→ EXERCISE: Condense the paragraph beginning "Abrams began a relationship" in the passport article below into a short bulleted list that keeps each date and event.

→ TEXT FOR ANALYSIS:
------------------------
Passport snub ‘unjust’

Passport snub ‘unjust’

The Federal Government has refused to issue a post-operative trans woman a female passport on the basis that she is married to a woman.
Grace Abrams last week appealed the decision by Foreign Affairs Minister Alexander Downer at the Administrative Appeals Tribunal.
Abrams, who married her long-term partner Fiona Power using her male birth certificate, will have a legally recognised same-sex marriage if she wins the case.
Abrams began a relationship with Power in 2000. Between 2001 and 2005, Abrams underwent the transition to female, officially changing her name to Grace in 2002.
Abrams married Power in 2005, before obtaining an interim passport in her intended sex to undergo gender reassignment surgery in Thailand.
On returning to Australia as a female, Abrams applied to the NSW Registry of Births Deaths and Marriages to register the change of sex. A female birth certificate was refused on the basis she was married.
Shortly after, Abrams armed herself with documentation that proved she was a woman, including medical certificates and statutory declarations, and lodged an application for an amended passport through the Australian Passport Office.
------------------------
→ DATA SHOWN:

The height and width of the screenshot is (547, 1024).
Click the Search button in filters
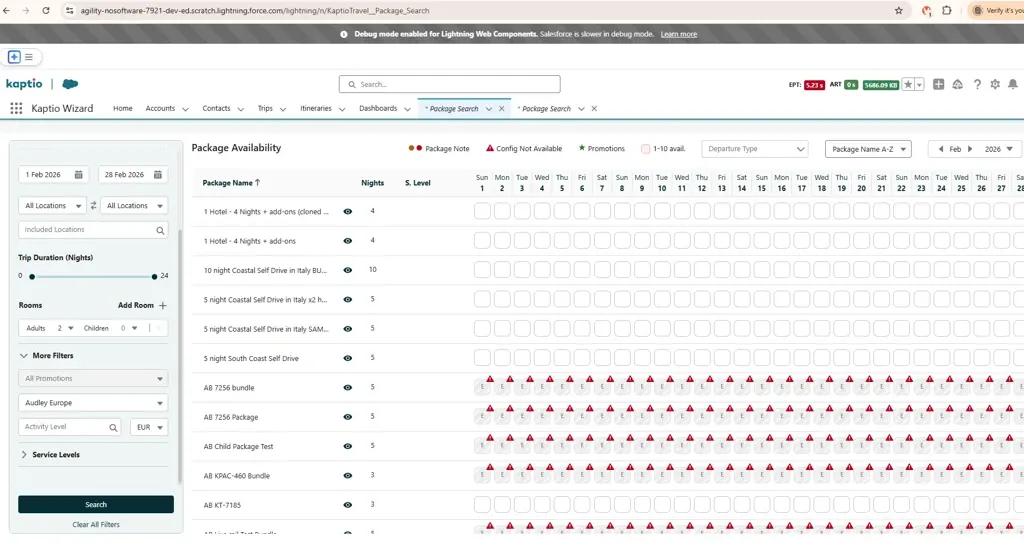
------------------------
→ OUTPUT:
- 2000: Abrams began a relationship with Power.
- 2001–2005: Abrams underwent the transition to female.
- 2002: Abrams officially changed her name to Grace.